» **Direction**: Copy out the text of every record below word for word, omitting the pictures.

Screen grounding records
start

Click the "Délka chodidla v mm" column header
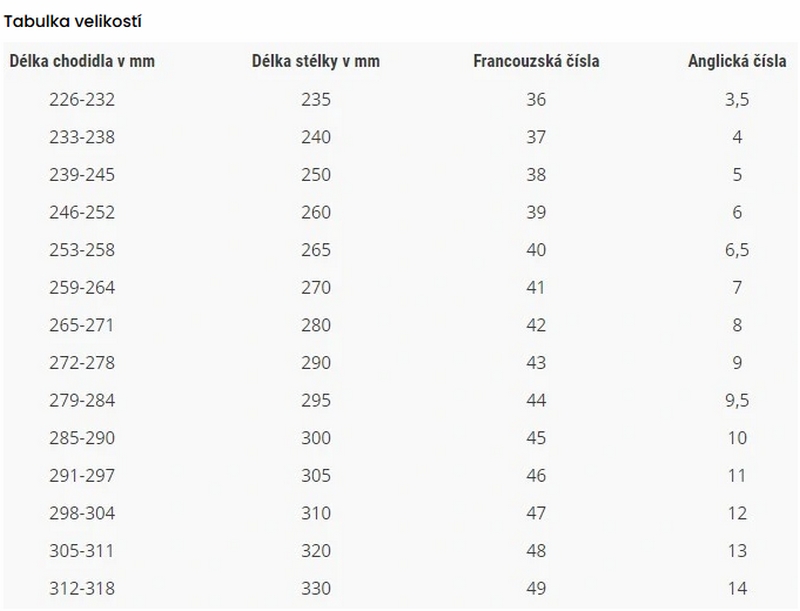800x611 pixels. click(x=82, y=61)
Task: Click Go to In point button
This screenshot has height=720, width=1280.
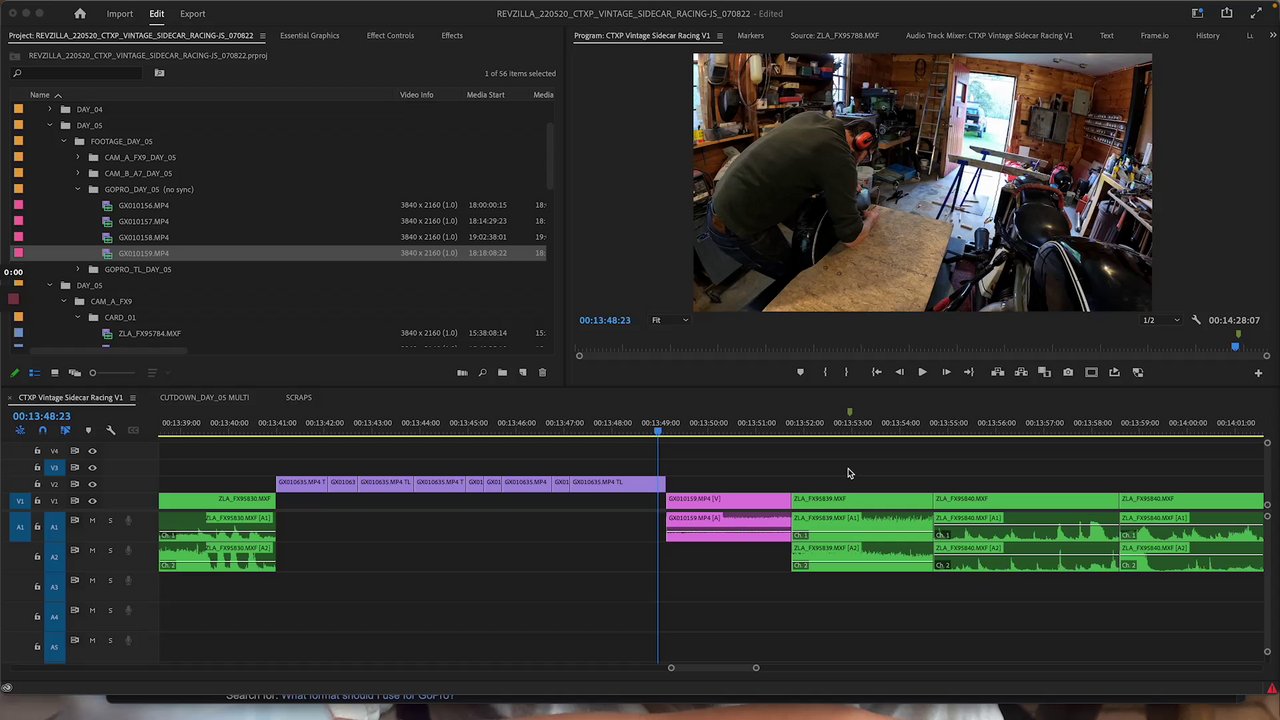Action: pyautogui.click(x=876, y=372)
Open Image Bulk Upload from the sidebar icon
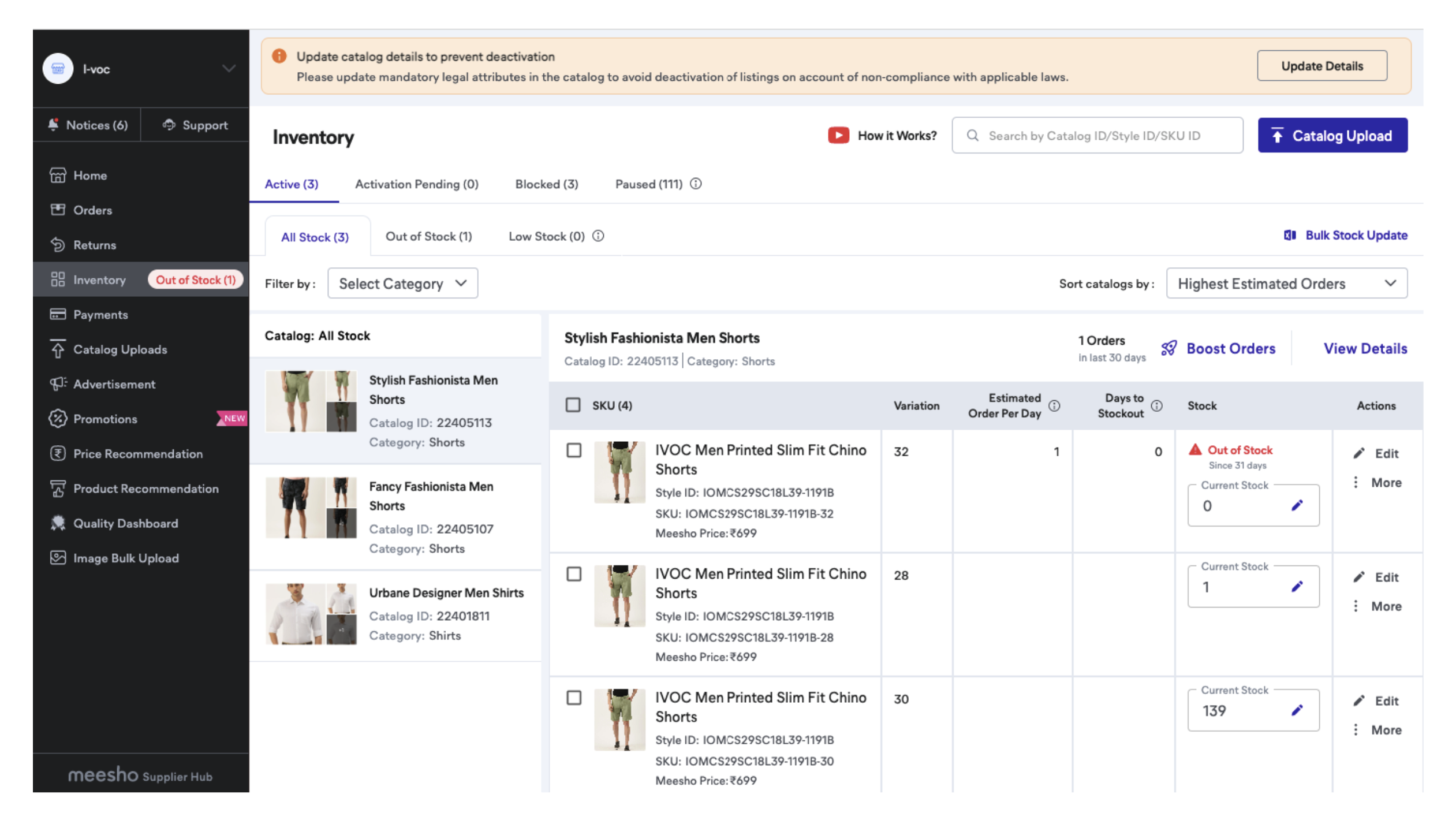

end

» **Solution to this problem**:
Click the "Délka chodidla v mm" column header
800x611 pixels. click(x=82, y=61)
Task: Click Go to In point button
This screenshot has height=720, width=1280.
Action: pyautogui.click(x=876, y=372)
Open Image Bulk Upload from the sidebar icon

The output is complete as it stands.